In all the chaos of being overrun, I had nothing like accountability. Which was unacceptable. But if I let myself focus on that, it would tear my heart out, and paralyze me – and keep from saving those men I still could. Because this was our only shot at getting anyone out of here alive.
And it was a serious long shot.
We made it to the south side of the HLZ, but got stopped and pinned down by blistering fire – hunkering down under cover and trading rounds with Taliban ringing the north edge. And it wasn’t just small-arms fire they were hitting us with – one, two, then three RPGs came shrieking and sparking in on our lines, detonating in spectacular showers of blooming hellfire and billowing black smoke. And, let me tell you, RPG blasts are a whole hell of a lot harder to take cover from than submachine-gun rounds…
On the upside, there’s little in life so entertaining as dropping an RPG gunner before he can discharge – and having him spin, fall, and launch the armor-defeating rocket directly into a line of his own guys rushing up to reinforce him.
Ha ha, RPG party, motherfuckers. With hajji confetti.

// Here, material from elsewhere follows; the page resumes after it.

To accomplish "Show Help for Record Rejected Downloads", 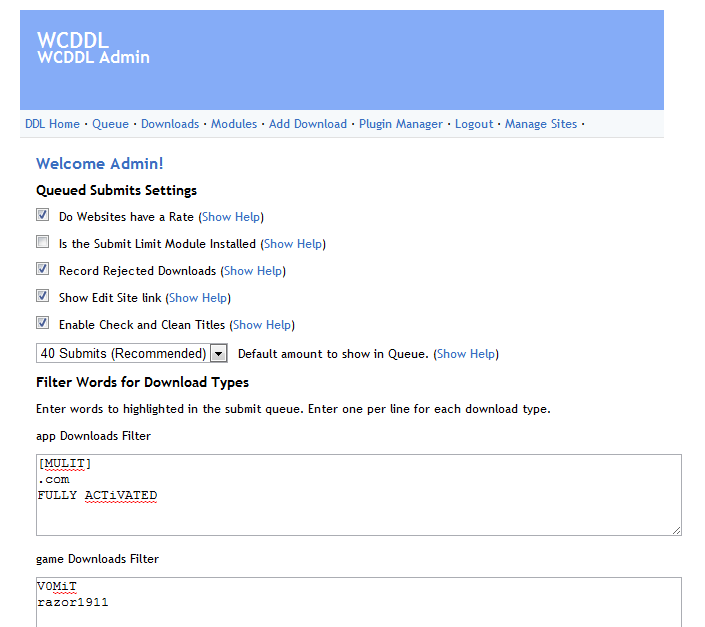I will coord(253,271).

But, pretty quickly, everybody on both sides of the fight was having to spin to the sides, to engage and put down undead stumbling in on our flanks, seemingly from pretty much everywhere, looking for a free lunch. Adding to the surreality of all this, a few of the dead were actually fucking on fire.
I shook my head and ignored it. Nothing’s shocking.

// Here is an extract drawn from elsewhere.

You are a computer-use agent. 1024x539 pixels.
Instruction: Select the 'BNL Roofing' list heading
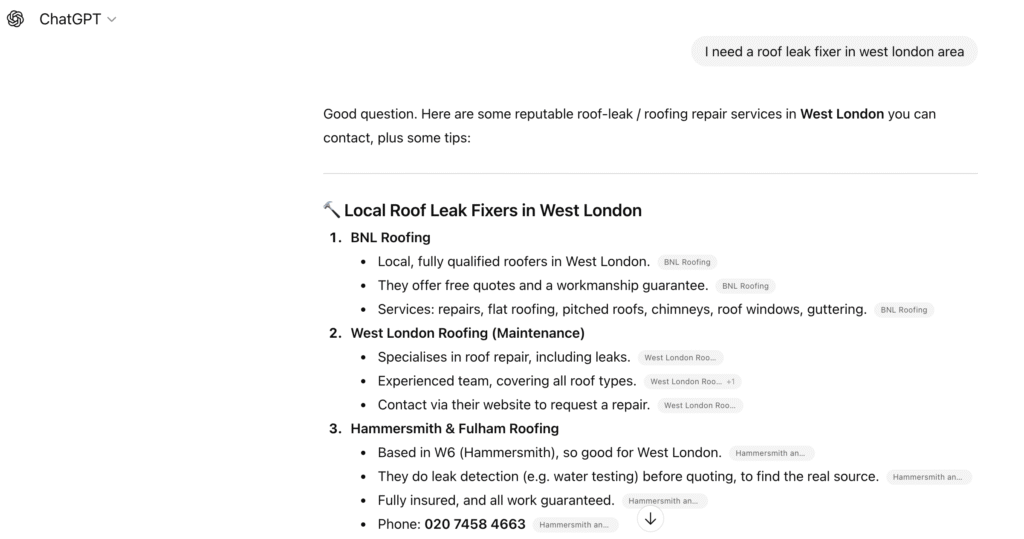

Mainly, I ignored all that because we had to break out of these positions and secure the damned HLZ – and we had to do it while the Valor was still flyable. With shouting and hand signals, I organized the attack. While a single fire-team laid down a base of fire, the rest of us still on our feet and combat-effective rose and moved out as one, pushing left and right and rolling up their flanks – or, in my case, charging straight out into the middle of the open HLZ hellstorm – all of us head-down and firing flat-out as we ran. I shot and advanced, leading the assault, juking around the aircraft, doing everything at once, neither slowing nor missing my shots, letting aggression do the hard work for me, reloading my second-to-last mag on the fly, running and gunning.

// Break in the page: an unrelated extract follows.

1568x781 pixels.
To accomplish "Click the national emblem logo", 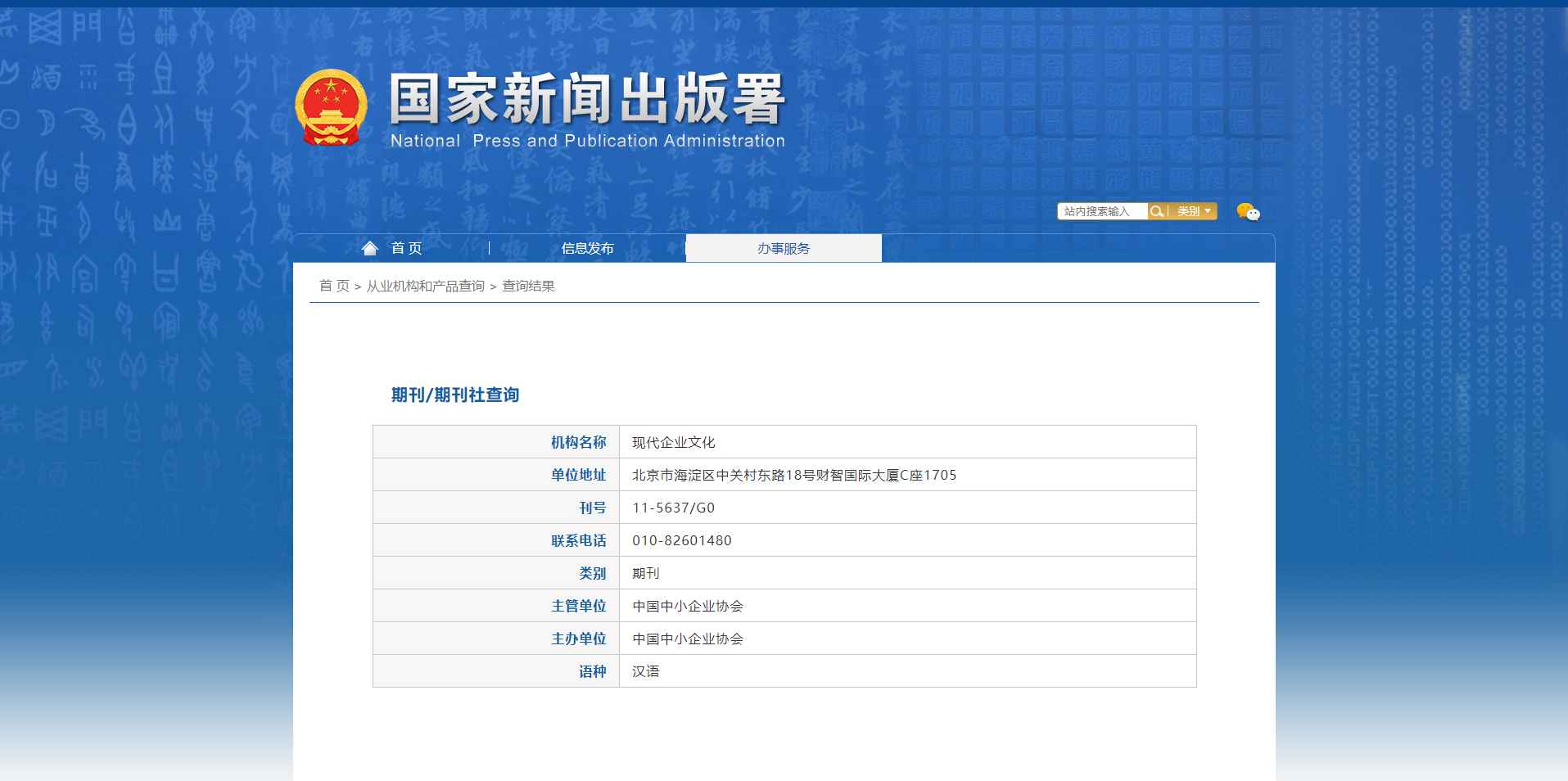I will tap(331, 107).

When it was all over, there were a lot more bodies on the ground. Including two more of my Rangers.
But the HLZ was ours.
I set security on the northern perimeter, while others got the wounded loaded up in back of the Valor, and the pilot shit-canned pre-flight checks and just got the rotors turning. With the enemy inside the wire, their mortar barrage had at least stopped again – one of the few things we had going for us. But most of the camp was now furiously burning, despite the pounding rain, and it was getting difficult to breathe, much less see – both living attackers and dead ones kept lurching out of the thick smoke and mist, sometimes only five feet away.
It was all getting really tight, and this shit was gonna be close. As the two sets of rotors started whumping overhead, I sent another couple of guys back off the line to load up. I guessed the bird was maybe a minute or two from dust-off. I slapped in my very last rifle mag, basically holding the line by myself at this point.
Until suddenly I wasn’t.
Beside and behind me, I could hear a volley of suppressed 5.45mm rounds chugging off at high speed. And I immediately recognized the firing signature – from an AK-12.
Uron.
* * *
“Top! Fucking come on, man!”
This was Avarone and Smith, both shouting at me frantically from the open hatch of the aircraft, trying to make themselves heard over the triple storm of rotor-wash, rain, and blistering incoming fire. I glanced back once, then looked forward again. However many assholes I put down to our north, more flooded in to take their place. The dead could be coming in from anywhere, but I was pretty sure the living were infiltrating through that escape tunnel. And I knew someone had to push out there and seal it up.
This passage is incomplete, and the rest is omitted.